After a winter that just wouldn’t go away, this summer is particularly sweet. After a season of illness and fear, these warm-your-bones carefree days are manna from heaven. Summer heals. Joy sits under a shade tree. Happiness is a gold finch at your feeder. Friends drinking lemonade on your screened-in porch and grandchildren giggling from a tire swing hanging from a tree in your front yard build up healthy red blood cells almost as good as the drugs meant to do the same.
The Hubs and I are in season of sickness, but summer has a way of mosey-ing us along a daisy-lined path toward the hope of healing. These sweet days are a gift from breathing, sighing Creator.
Don’t waste these days fretting. Do not allow the leaves to begin to fall with regret of a summer lost. Live! Live them to the fullest. Pour strawberries on them. Spit watermelon seeds at them. Walk barefoot through them. Live! Rejoice! Raise your hands toward the heavens and twirl with gladness.
Live! Live!

Monday, July 8, 2013


The Hubs and me just being us.

One day I woke up and found myself living someone else’s life.  I went to sleep with a healthy, vibrant husband who was cuddled up next to a healthy, voluptuous wife (moi), and the next morning the healthy guy was replaced with a sick one. The gal I was replaced with wasn’t nearly as voluptuous and constantly has this 3,000 pound sack of worry sitting on her chest. She isn’t much fun, and neither is the sick guy.
Who are these people? My once strong Hubs is stooped a bit and spends hours in his recliner. The drugs he’s been infused with have depleted his strength and I hear by next week his sweet, round, curly head will be as bald and slick as the tires we just replaced on our van.
As for this new chick, what’s with her? She wakes up tired. Ice cream has lost its appeal. Sunsets make her cry. And, if the truth be told she’s aged about ten years since February, when the sick guy showed up.
Somebody shake us and wake us up please!
Of course, what’s startling is that we are awake.
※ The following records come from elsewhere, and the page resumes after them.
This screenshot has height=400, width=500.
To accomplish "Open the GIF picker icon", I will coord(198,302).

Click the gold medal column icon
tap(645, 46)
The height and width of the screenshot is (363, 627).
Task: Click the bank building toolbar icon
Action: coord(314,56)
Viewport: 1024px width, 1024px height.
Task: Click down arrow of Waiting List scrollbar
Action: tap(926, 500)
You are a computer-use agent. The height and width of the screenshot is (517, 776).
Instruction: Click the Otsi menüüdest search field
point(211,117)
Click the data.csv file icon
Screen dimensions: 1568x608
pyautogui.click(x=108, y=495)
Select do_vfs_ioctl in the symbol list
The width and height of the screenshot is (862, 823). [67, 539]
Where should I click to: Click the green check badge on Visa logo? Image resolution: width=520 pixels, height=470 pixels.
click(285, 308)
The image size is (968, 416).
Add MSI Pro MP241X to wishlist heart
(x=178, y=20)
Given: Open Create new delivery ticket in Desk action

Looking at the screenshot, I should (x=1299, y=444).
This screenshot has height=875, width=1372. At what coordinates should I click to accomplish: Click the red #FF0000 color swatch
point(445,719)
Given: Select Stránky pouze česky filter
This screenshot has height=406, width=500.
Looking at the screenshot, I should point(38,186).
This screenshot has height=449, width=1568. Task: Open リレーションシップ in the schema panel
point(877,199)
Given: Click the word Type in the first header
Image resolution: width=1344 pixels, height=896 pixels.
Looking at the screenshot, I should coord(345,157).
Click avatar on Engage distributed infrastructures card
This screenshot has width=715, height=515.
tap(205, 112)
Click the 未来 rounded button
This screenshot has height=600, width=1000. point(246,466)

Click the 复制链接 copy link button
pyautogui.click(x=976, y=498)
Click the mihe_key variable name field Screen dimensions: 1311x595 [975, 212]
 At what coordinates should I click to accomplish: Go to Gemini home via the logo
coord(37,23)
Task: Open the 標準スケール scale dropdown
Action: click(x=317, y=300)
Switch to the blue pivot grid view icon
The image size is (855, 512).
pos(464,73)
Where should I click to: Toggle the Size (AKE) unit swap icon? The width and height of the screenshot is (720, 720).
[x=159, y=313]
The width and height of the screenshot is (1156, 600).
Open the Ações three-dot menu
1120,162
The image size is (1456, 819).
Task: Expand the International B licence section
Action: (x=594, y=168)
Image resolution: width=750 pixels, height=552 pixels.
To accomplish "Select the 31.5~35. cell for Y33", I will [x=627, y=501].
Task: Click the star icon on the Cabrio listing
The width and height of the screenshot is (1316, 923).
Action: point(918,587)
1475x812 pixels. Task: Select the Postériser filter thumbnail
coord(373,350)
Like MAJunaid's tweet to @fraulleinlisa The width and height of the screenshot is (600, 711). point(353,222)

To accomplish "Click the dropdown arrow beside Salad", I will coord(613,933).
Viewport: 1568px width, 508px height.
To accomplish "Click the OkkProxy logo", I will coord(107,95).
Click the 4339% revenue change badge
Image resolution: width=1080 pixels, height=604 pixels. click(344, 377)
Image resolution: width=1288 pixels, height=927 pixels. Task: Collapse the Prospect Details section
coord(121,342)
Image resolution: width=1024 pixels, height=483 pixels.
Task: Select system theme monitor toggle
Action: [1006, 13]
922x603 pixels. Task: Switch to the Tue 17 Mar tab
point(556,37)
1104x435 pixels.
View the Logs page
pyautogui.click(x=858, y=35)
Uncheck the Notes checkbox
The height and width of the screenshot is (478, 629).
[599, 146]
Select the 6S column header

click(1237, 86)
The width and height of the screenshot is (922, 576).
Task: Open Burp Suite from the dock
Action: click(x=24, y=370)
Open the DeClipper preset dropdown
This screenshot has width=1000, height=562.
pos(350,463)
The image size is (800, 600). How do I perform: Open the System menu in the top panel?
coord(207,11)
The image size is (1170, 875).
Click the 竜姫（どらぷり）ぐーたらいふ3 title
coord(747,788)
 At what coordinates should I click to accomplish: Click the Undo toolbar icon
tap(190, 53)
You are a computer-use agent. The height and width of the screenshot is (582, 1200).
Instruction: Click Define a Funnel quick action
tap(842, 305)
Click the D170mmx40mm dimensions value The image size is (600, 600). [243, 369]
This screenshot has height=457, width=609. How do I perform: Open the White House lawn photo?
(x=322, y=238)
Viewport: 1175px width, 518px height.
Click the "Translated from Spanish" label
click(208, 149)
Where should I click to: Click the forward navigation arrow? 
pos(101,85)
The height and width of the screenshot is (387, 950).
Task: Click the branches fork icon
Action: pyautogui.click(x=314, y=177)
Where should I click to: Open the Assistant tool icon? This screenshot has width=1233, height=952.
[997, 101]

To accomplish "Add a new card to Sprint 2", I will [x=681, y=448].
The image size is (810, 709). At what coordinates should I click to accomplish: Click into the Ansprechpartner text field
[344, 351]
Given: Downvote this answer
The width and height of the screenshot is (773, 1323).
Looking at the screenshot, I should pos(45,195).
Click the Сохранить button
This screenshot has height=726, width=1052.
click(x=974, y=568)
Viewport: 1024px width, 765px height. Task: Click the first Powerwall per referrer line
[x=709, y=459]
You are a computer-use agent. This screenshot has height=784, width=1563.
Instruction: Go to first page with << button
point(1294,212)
In fact, sleep is no longer our friend. Gary, the Hubs, the love of my life, has cancer. And I wake every morning with this incredible sense of loss sitting over in the corner of our bedroom... waiting, daring me to open my eyes so it can get started with its taunting.
However, and with God there is always a however, the Hubs and I have more good days than bad. The cancer has intruded, but hasn’t taken over. It has caused us indescribable grief, but has not thrown the towel over our Light. True, I don’t recognize this life we’re now living with trips to Mayo, nausea, chemo, and soon a new hair-less do. But, parts of us, and I must say, the best parts of us are still intact—like the way it feels to lay my head on Gary’s chest when we first climb into bed. On our wedding night, some forty-two years ago, when I first laid my head on that spot, it was like coming home… it still is. When the Hubs takes my hand when we’re walking, there’s nothing that can frighten me enough to make me run away. His hand, his big, strong, warm hand has always been there holding, protecting, and pulling me along… it still does. Oh, I could go on, but that’s enough for now.
I’d love my old life back. I’d love a turtle sundae to taste like it used to, but it’s not going to happen. That was then. This is now. I don’t know who these two people are these days, but their hearts are still beating as one and for now, that’s blessing enough.